When you start getting up over 100k per year as Birmingham is, it might start to look attractive to take it in-house. Depending on what sort of data storage and retention infrastructure they already have, it might make sense to build out for this purpose as well. But smaller departments will never have the capacity for doing this in-house. Not only do you need the servers, storage systems, networks and backups at two sites, you also need a 24/7 staff capable of handling it. That's way more than 100k per year just in labor. If you already have that staff and storage network in place, adding additional storage would make plenty of sense. If you don't, not so much.
Plus, in order to do it right you need to maintain a proper chain of custody and security for the video evidence that might be used in court. And given how we've seen videos mysteriously vanish in some police abuse cases, this is no trivial matter.
So no, a couple of 5 terabyte drives from newegg isn't gonna cut it, even for a small town police department.
That may be a part of the advantage of going with one of these vendors. We sometimes hear about malfunctioning cameras when police are accused of abuse. Sometimes multiple cameras malfunction at the same time.
A properly designed system would make deleting evidence difficult, and even if the evidence were to be deleted, it would likely leave an audit trail showing that the video did indeed exist at one point and reveal when and how it was deleted.
Oh, I have no doubt that Taser is overcharging ... and I strongly suspect they're not as secure and robust as they need to be for something warehousing police data. But the cost of increased storage is seldom limited solely by the cost of the media.
And for legal purposes of any organization with a real retention schedule for whom failing to comply is a risk ... you can't just buy a cheap hard drive and pretend you've solved the problem.
If these things are going to be legal records, they need to be secure, backed up, under a strict retention schedule, retrievable.
Which tells me if you think the added cost of that kind of storage is 'crap' you've probably never done it.
Sure, they're probably gouging, but there better be more to it than just slapping in cheap drives to a cheap machine ... or they'll find themselves explaining to a whole bunch of police forces why they're doing that.
Unless of course all of these police forces have been hoodwinked into buying a system with a license which says "this system may or may not work, but we're not responsible if it doesn't". In which case law enforcement are really terrible at IT contracts.
Lost at C:>. Found at C.
Before anyone gets too worked up, a 50% GROSS profit margin is nothing too exciting for something that is basically a software business. If it were a 50% NET profit margin then that would be different and the net profit margin is the one that really matters - it's the so-called bottom line. Gross profit margins are just the revenue minus the direct cost involved in the service (direct labor and materials mostly). It does not include cost of sales, marketing, overhead, administration, indirect labor, utilities, etc)

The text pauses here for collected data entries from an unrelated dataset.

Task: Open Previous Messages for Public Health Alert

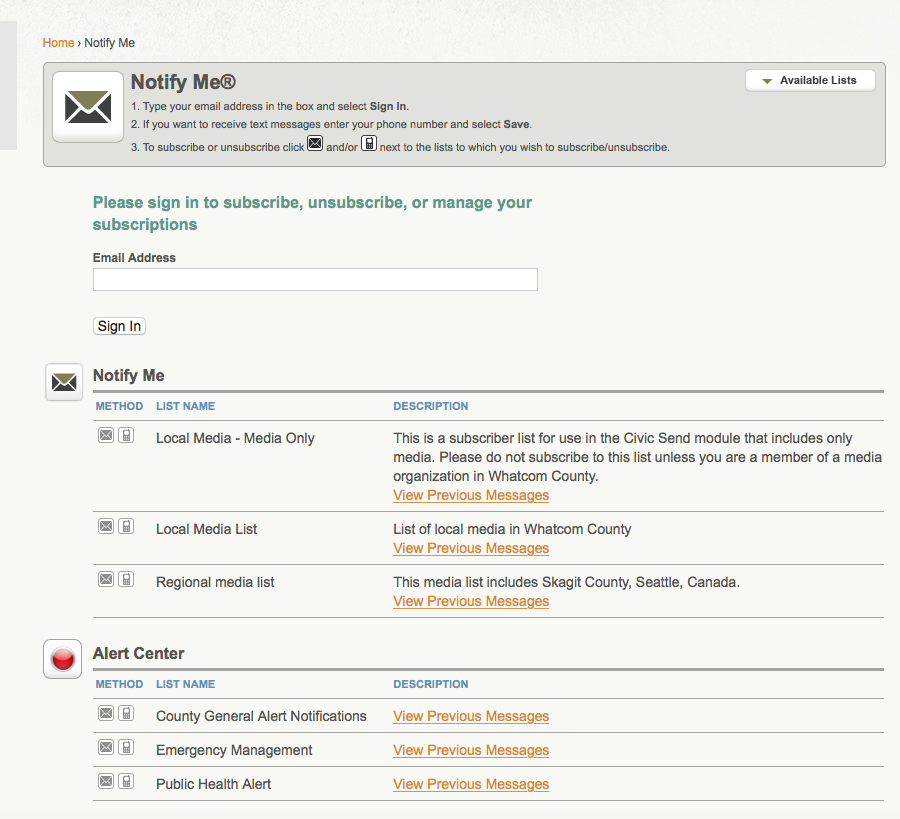Action: click(471, 784)
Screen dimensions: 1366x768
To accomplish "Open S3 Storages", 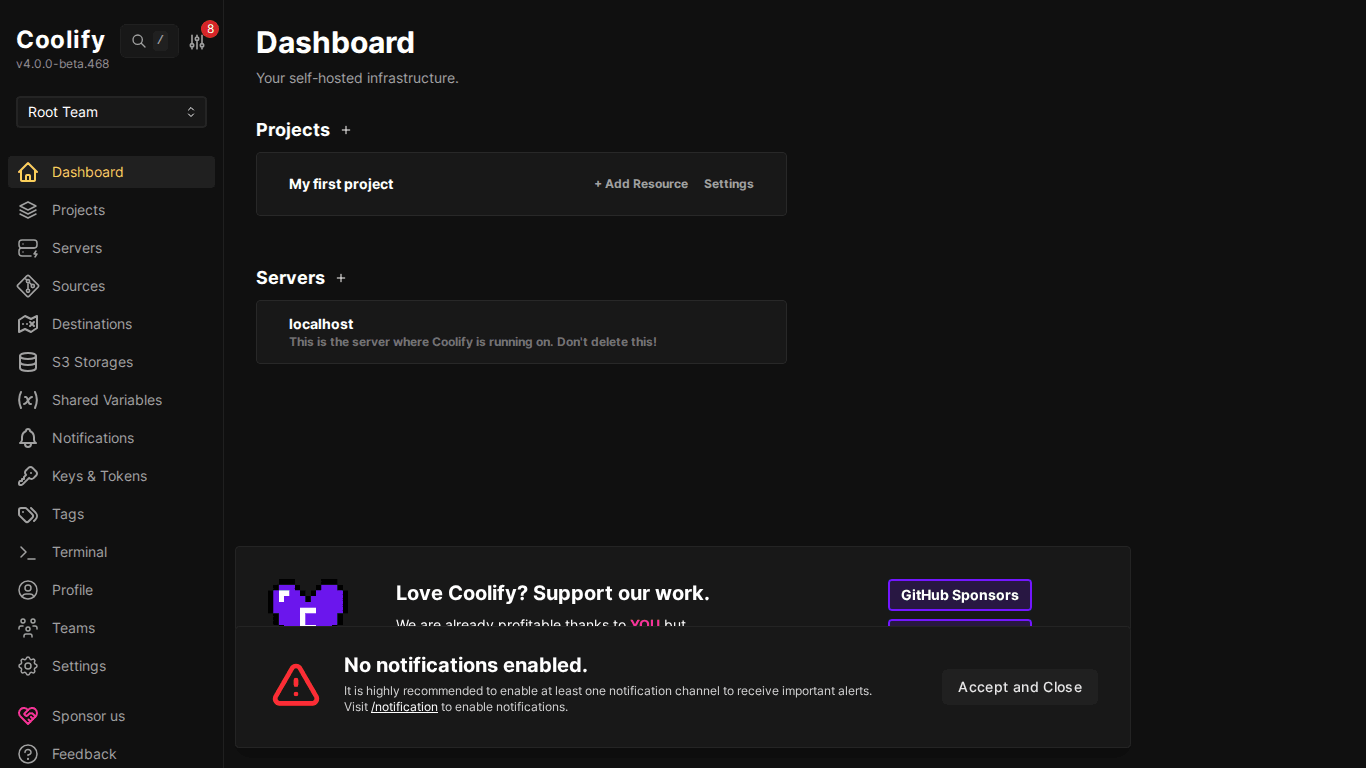I will point(94,362).
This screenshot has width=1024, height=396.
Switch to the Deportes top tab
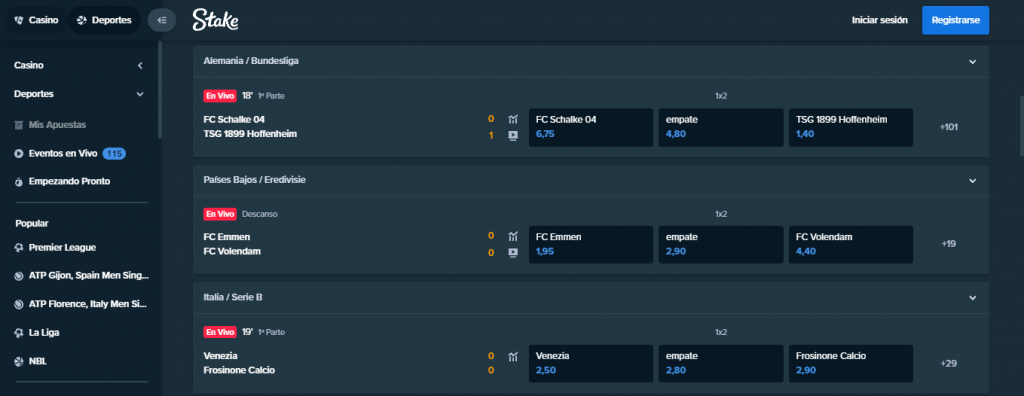tap(104, 20)
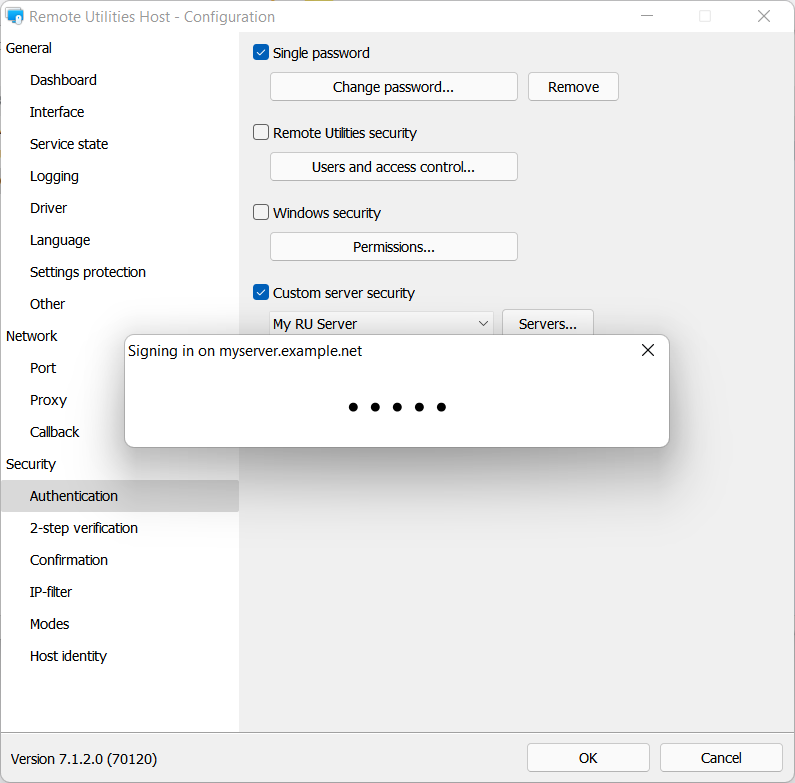Open Users and access control

click(x=393, y=167)
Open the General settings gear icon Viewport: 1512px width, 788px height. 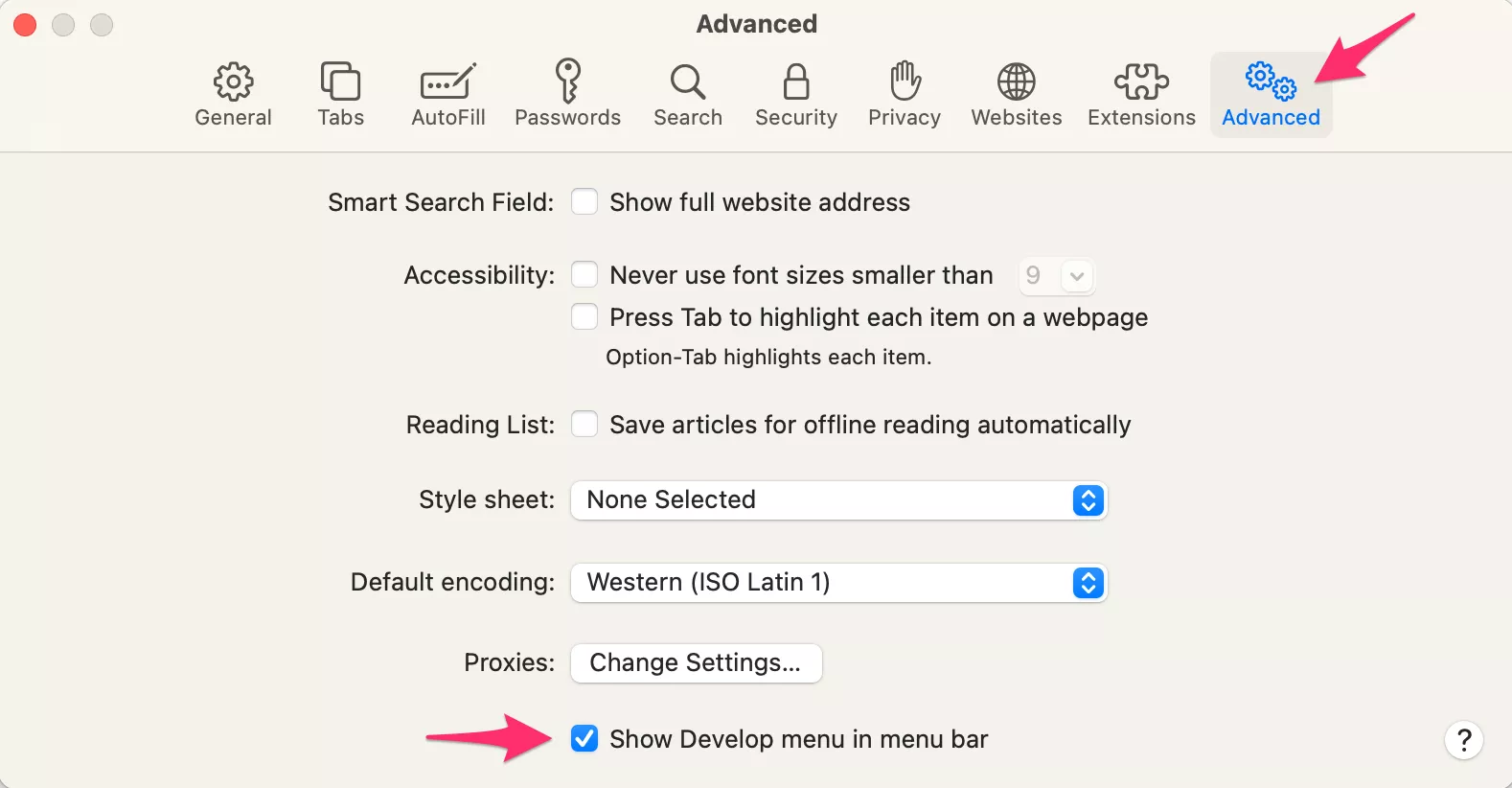pyautogui.click(x=233, y=94)
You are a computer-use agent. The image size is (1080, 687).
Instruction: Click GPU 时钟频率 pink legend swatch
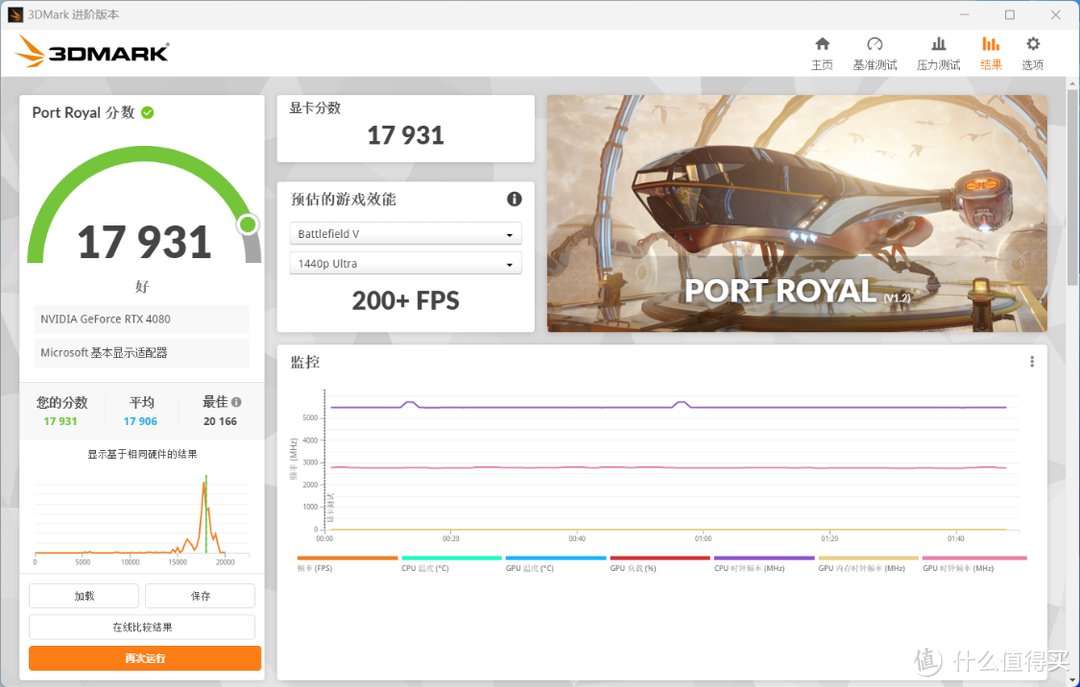(x=974, y=558)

For comparison software companies typically have gross margins considerably higher than 50%. For example Microsoft had a 66% gross profit margin last quarter. A manufacturing company typically has gross profit margins between 10-30%. GM and Lockheed Martin have gross profits of around 11% for example. Toyota has gross profits around 20%.
It leads to not keeping things around just because it was easier/cheaper than figuring out what to keep. Seems trivial to flag all open cases/complaints etc and ditch the rest after a set period.
It also should not be a cheap NAS box onsite, It should be written out to multiple worm tapes with full audit logging. Throw in cryptographic signing preferably with a third party so you need 3 people to collude rather than 2 and happen on the device as well (with a key generated on the device within TPM type hardware). Hashes should be generated to so there is a paper trail to help prove the video has not been altered. Physical security of at least one WORM tape.
At the end of the day it should be implemented with the least amount of trust as possible, the cop should have that hash to protect himself. The camera signing the footage coupled with a cosigning from a 3rd party makes it hard to tamper with the data. WORM tapes make it very hard to alter after the fact. A physically secured copy gives the opposing side something to examine.
Sure all this can be gotten around point is to make it very hard to do so, and that no one break after the fact can succeed.
No sir I dont like it.
There are entire industries built around data storage and administration solutions for regulatory compliance; it's not a trivial matter to create a system that will pass legal muster. This is far more than just a simple file repository; there's some initial software design, and also high ongoing administration costs (lots of paperwork inevitably involved.) Farming out this responsibility to a 3rd-party is a perfectly reasonable decision.
Amazon and Google could go to each state and offer a state-wide contract that puts all of the data in their clouds for peanuts compared to what these providers charge.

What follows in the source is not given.